3. Haben österreichische Regierungsvertreter auf die Deklarierung von ORF-Korrespondent Wehrschütz als „Staatsfeind der Ukraine“ in irgendeiner Art und Weise reagiert?
4. Sind Ihrem Ressort besagte Seiten und Listen bekannt und zugänglich?
a. Was wird seitens Ihres Ressorts und der DSN konkret unternommen, um gegen die Seiten und damit verbundene Fahndungs- und Todeslisten vorzugehen?
b. Steht oder stand Ihr Ressort bzw. die DSN mit betroffenen Österreichern, die auf diesen Listen/Seiten genannt werden, diesbezüglich in Kontakt?
c. Verfügt Ihr Ressort bzw. die DSN über eine Strategie oder Maßnahmen zum Umgang mit diesen Listen?
5. Ist Ihrem Ressort bekannt, dass zumindest die Seite "Molfar" unter anderem vom „European Endowment for Democracy“ (EED) unterstützt wird?
6. Ist Ihrem Ressort bzw. der DSN bekannt, welche österreichischen Politiker sich auf genannten Webseiten und Listen wiederfinden (Bitte um Nennung)?
a. Welche Maßnahmen werden ergriffen, um diese zu schützen?
7. Ist Ihrem Ressort bzw. der DSN bekannt, wie viele österreichische Staatsbürger auf genannten Webseiten und Listen gelistet sind?
a.
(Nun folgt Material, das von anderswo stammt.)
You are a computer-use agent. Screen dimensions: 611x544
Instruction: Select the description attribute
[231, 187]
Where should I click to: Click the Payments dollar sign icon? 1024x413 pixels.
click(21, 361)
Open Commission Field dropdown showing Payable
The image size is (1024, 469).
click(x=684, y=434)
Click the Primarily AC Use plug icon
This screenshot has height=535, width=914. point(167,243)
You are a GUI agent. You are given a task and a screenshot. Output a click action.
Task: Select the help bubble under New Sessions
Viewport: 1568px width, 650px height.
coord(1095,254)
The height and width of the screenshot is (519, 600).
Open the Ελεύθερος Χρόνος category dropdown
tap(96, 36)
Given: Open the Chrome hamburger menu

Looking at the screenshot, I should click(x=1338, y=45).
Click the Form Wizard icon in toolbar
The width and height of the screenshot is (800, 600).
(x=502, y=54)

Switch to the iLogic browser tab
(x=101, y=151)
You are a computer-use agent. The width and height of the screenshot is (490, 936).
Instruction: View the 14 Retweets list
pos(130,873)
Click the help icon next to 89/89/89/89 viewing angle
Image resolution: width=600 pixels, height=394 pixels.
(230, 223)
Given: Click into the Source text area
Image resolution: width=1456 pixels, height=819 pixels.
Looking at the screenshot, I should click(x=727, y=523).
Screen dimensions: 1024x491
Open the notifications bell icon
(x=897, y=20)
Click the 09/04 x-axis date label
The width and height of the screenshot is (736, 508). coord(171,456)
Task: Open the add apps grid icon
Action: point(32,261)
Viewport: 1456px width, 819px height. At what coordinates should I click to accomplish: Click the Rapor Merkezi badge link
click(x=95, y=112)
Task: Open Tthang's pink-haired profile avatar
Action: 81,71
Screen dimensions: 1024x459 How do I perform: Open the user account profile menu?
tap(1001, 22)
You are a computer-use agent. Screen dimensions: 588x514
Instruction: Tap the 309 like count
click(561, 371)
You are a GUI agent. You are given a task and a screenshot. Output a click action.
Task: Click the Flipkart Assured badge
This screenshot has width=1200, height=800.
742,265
Welche Maßnahmen werden ergriffen, um diese zu schützen?
b. Hat Ihr Ressort auf technischer Ebene Kenntnis von Maßnahmen zum Schutz von österreichischen Staatsbürgern, deren persönliche Daten auf besagten Seiten enthalten sind?
8. Sind Ihrem Ressort bzw. der DSN Anschlagspläne gegen Roman Haider und/oder andere heimische Politiker bekannt, die sich aus den Informationen besagter Seiten ergaben?
a. Wenn ja, haben Sie bzw. hat Ihr Ressort diese Vorfälle in Gesprächen mit Vertretern der Ukraine thematisiert?
i. Wenn ja, mit welchem Ergebnis?
ii. Wenn nein, warum nicht?
9. Inwiefern sieht die Bundesregierung, respektive Ihr Ressort, durch die Fälle „Mirotworez“ und „Molfnar“ die österreichisch-ukrainischen Beziehungen belastet?
a. Ist die Bundesregierung bereit, finanzielle und auch sonstige Hilfen für die Ukraine zurückzunehmen oder zu stoppen, solange es seitens der Regierung in Kiew keine Bereitschaft gibt, gegen besagte Seiten und die Veröffentlichung personenbezogener Daten österreichischer Staats-bürger, insbesondere Journalisten und Politiker, vorzugehen?
Sollten einzelne Antworten einer Vertraulichkeit bzw. Geheimhaltung unterliegen, wird ersucht, diese unter Einhaltung des Informationsordnungsgesetzes klassifiziert zu beantworten.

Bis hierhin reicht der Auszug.